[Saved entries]
====================

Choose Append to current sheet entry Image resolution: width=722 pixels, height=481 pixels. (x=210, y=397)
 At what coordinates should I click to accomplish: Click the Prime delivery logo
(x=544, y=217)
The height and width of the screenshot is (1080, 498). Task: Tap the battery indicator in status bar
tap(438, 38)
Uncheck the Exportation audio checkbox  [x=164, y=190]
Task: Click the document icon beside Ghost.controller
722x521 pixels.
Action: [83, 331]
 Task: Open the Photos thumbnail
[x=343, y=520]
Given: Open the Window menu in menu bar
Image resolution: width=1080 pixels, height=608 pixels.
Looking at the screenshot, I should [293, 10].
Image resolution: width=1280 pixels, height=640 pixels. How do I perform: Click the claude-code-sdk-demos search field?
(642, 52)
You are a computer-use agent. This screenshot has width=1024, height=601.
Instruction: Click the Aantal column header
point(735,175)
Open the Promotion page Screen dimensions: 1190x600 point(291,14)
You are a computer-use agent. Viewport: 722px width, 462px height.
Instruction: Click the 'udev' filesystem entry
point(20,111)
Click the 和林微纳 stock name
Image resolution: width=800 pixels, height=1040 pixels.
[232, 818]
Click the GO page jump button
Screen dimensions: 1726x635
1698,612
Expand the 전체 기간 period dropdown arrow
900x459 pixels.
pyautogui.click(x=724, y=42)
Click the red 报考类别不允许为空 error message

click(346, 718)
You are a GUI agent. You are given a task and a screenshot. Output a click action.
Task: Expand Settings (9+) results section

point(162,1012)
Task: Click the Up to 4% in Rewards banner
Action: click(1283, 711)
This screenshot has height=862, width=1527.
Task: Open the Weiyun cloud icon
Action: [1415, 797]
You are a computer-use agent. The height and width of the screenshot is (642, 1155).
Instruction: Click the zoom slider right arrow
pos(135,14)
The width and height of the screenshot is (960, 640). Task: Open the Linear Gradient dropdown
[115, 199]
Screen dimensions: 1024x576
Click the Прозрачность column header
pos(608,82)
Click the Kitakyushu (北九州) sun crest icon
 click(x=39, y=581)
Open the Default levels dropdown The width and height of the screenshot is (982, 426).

====================

→ TASK STATEMENT: The answer must be an exact transcription of every record above.

→ TASK OUTPUT:
Choose Append to current sheet entry Image resolution: width=722 pixels, height=481 pixels. (x=210, y=397)
 At what coordinates should I click to accomplish: Click the Prime delivery logo
(x=544, y=217)
The height and width of the screenshot is (1080, 498). Task: Tap the battery indicator in status bar
tap(438, 38)
Uncheck the Exportation audio checkbox  [x=164, y=190]
Task: Click the document icon beside Ghost.controller
722x521 pixels.
Action: [83, 331]
 Task: Open the Photos thumbnail
[x=343, y=520]
Given: Open the Window menu in menu bar
Image resolution: width=1080 pixels, height=608 pixels.
Looking at the screenshot, I should [293, 10].
Image resolution: width=1280 pixels, height=640 pixels. How do I perform: Click the claude-code-sdk-demos search field?
(642, 52)
You are a computer-use agent. This screenshot has width=1024, height=601.
Instruction: Click the Aantal column header
point(735,175)
Open the Promotion page Screen dimensions: 1190x600 point(291,14)
You are a computer-use agent. Viewport: 722px width, 462px height.
Instruction: Click the 'udev' filesystem entry
point(20,111)
Click the 和林微纳 stock name
Image resolution: width=800 pixels, height=1040 pixels.
[232, 818]
Click the GO page jump button
Screen dimensions: 1726x635
1698,612
Expand the 전체 기간 period dropdown arrow
900x459 pixels.
pyautogui.click(x=724, y=42)
Click the red 报考类别不允许为空 error message

click(346, 718)
You are a GUI agent. You are given a task and a screenshot. Output a click action.
Task: Expand Settings (9+) results section

point(162,1012)
Task: Click the Up to 4% in Rewards banner
Action: click(1283, 711)
This screenshot has height=862, width=1527.
Task: Open the Weiyun cloud icon
Action: [1415, 797]
You are a computer-use agent. The height and width of the screenshot is (642, 1155).
Instruction: Click the zoom slider right arrow
pos(135,14)
The width and height of the screenshot is (960, 640). Task: Open the Linear Gradient dropdown
[115, 199]
Screen dimensions: 1024x576
Click the Прозрачность column header
pos(608,82)
Click the Kitakyushu (北九州) sun crest icon
 click(x=39, y=581)
Open the Default levels dropdown The width and height of the screenshot is (982, 426).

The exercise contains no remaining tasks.